Il dibattito tra augmentation vs automation è piuttosto risalente, e non è certo nato con l’intelligenza artificiale. Ma il potenziale combinato di RPA e AI lo ha riattualizzato in modo forte. La robotica promette massicce dosi di sostituzione, come dimostrerebbero anche i recentissimi investimenti di Microsoft e Amazon, con quest’ultima che conta ormai un milione di macchine integrate all’interno dei suoi plant. Sono ancora una volta le statistiche a dare qualche indicazione. Sempre secondo la ricerca di PWC, l’82% dei CEO intervistati ha affermato che l’AI ha aumentato o lasciato invariato il numero di dipendenti, smentendo le preoccupazioni sui tagli di personale. A livello globale, la domanda di lavoro nei ruoli più esposti all’AI è cresciuta del 38% tra il 2019 e il 2024, contro il 65% registrato nei ruoli meno esposti.
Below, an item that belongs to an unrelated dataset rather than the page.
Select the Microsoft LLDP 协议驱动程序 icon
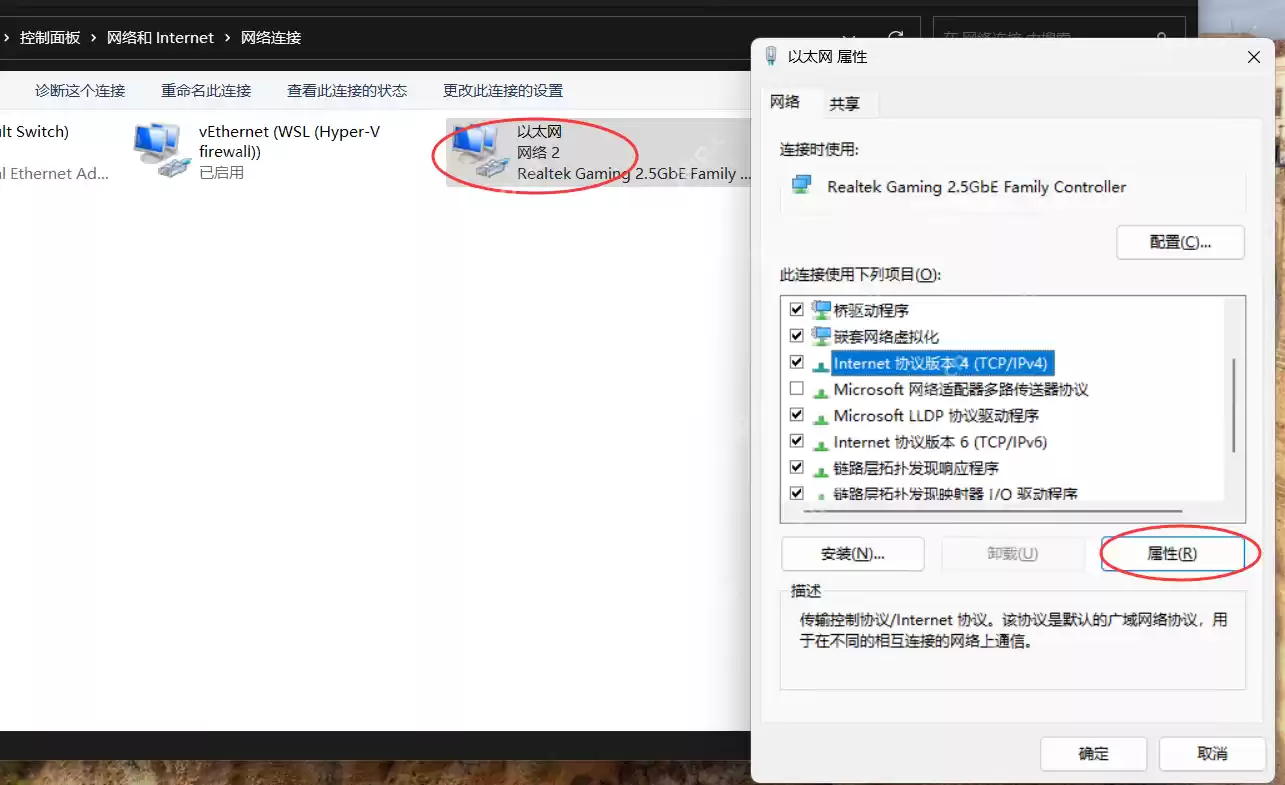1285x785 pixels. [x=821, y=415]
Sarebbe insomma fuori luogo parlare di licenziamenti di massa e di sostituzioni a pioggia, quando contrariamente ai timori, i posti di lavoro e i salari aumentano in praticamente ogni occupazione esposta all’AI. Dunque, verrebbe da dire supporto sì, completa sostituzione no.

Ci sono tuttavia alcuni segnali che occorre monitorare con estrema attenzione. Come riportato in un recente articolo di The Guardian, nel Regno Unito le offerte di lavoro di primo ingresso come stage e apprendistati sono diminuite di un terzo dal lancio di ChatGPT nel 2022, passando dal 28,9% al 25% del totale delle vacancy. Allo stesso modo, il CEO di Anthropic, Dario Amodei, avverte che l’AI potrebbe tagliare fino al 50% degli impieghi da ufficio di primo livello nei prossimi cinque anni, con un possibile aumento della disoccupazione del 10-20%. Esempi come quelli offerti da Klarna e DBS dimostrano che la dinamica della sostituzione non è ancora chiara, anzi, e questo ha fatto nascere l’esigenza di monitorare il reale andamento del fenomeno sostitutivo, con la nascita di osservatori come quello della startup Layoffs che monitora quotidianamente l’andamento globale dei licenziamenti a causa dell’avvento tecnologico.